15 m2 par vache pour un minimum d'entretien

Les deux éleveurs visités ont opté pour 15 m2 par vache. L'inconvénient est le coût d'investissement de départ. L'avantage est que l'on entretient à minima la litière compostée. Avec 9 m2 par vache, on gagne en coût d'investissement, mais il faut curer plus souvent, et ajouter plus et plus souvent de la litière fraîche. Avec à chaque fois, un redémarrage de la première phase de compostage qui fait monter la température au-delà de 60 °C. « C’est peut-être une fausse économie », estime Roland Villiger. Et augmenter la densité nécessite des adaptations du système comme l'ajout de ventilateurs ou d'un chien de propreté pour faire sortir les vaches de la litière.

Dans tous les cas, les conseillers bâtiment contactés insistent sur une seule règle d'or : garder un couchage aéré et sec grâce à des bâtiments ouverts et bien ventilés sans entrée de pluie sur le couchage. Et ne pas lésiner sur le malaxage : au moins un passage de herse par jour, voire deux par temps humide.

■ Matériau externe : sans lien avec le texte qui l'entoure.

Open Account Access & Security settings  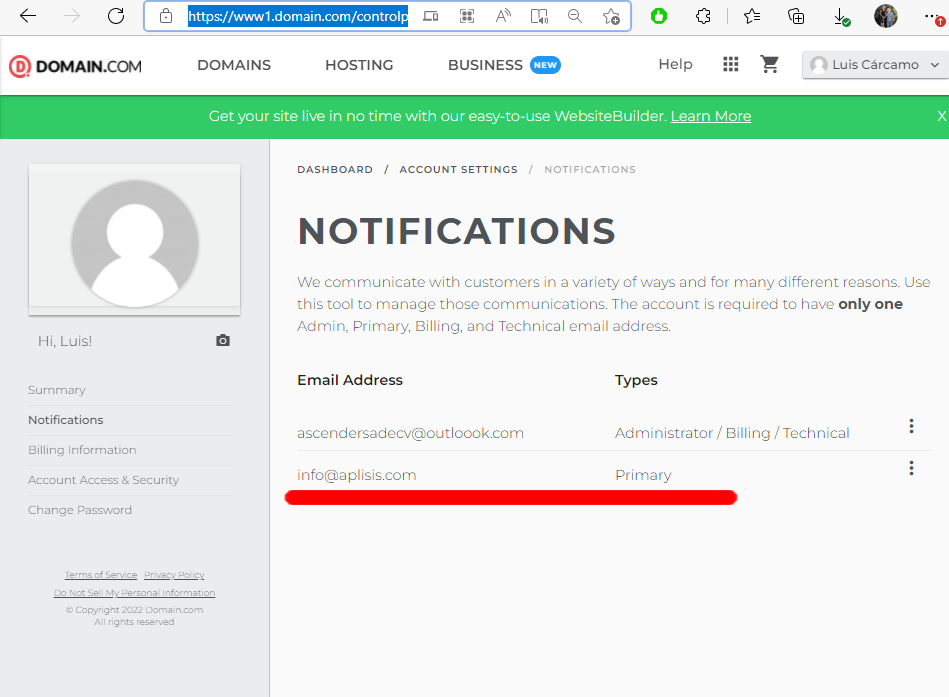103,480

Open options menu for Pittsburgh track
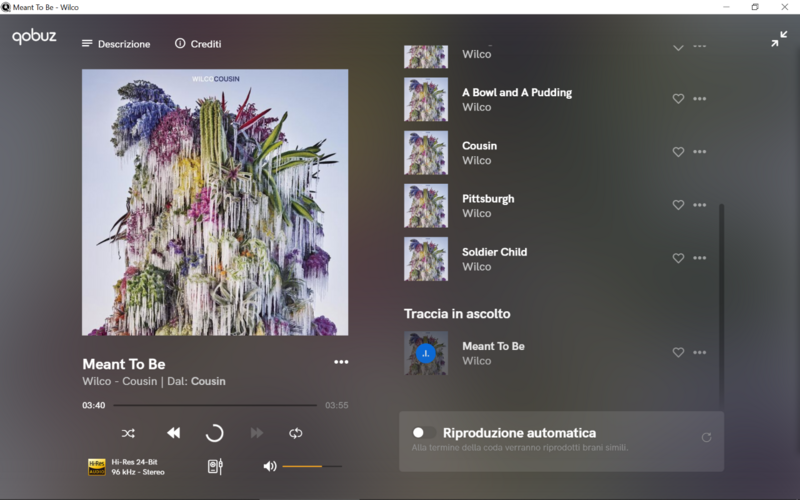[700, 205]
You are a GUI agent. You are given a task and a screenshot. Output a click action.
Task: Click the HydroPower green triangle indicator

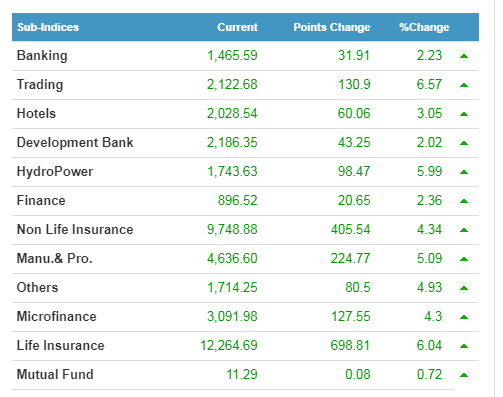[x=464, y=172]
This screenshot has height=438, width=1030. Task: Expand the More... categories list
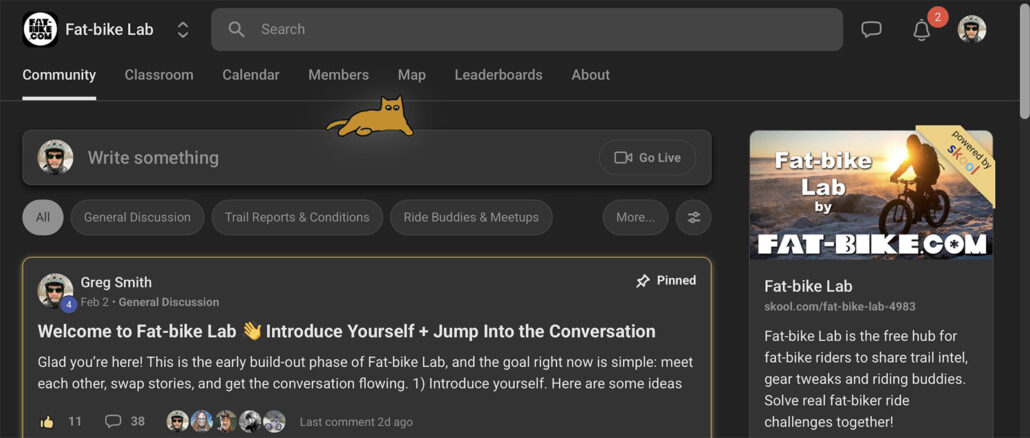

Pour un couchage sec, il faut veiller au drainage du sol sur lequel repose la litière. Des conseillers suggèrent l'ajout de sable (20 cm) en fond de litière si besoin. Et une épaisseur de litière comprise entre 50 et 70 cm. À l'EARL Dijs, la litière bois est d'une bonne épaisseur (70 cm quand la litière est fraîche, 35 cm quand elle est compostée) et explique en partie qu'elle reste très sèche.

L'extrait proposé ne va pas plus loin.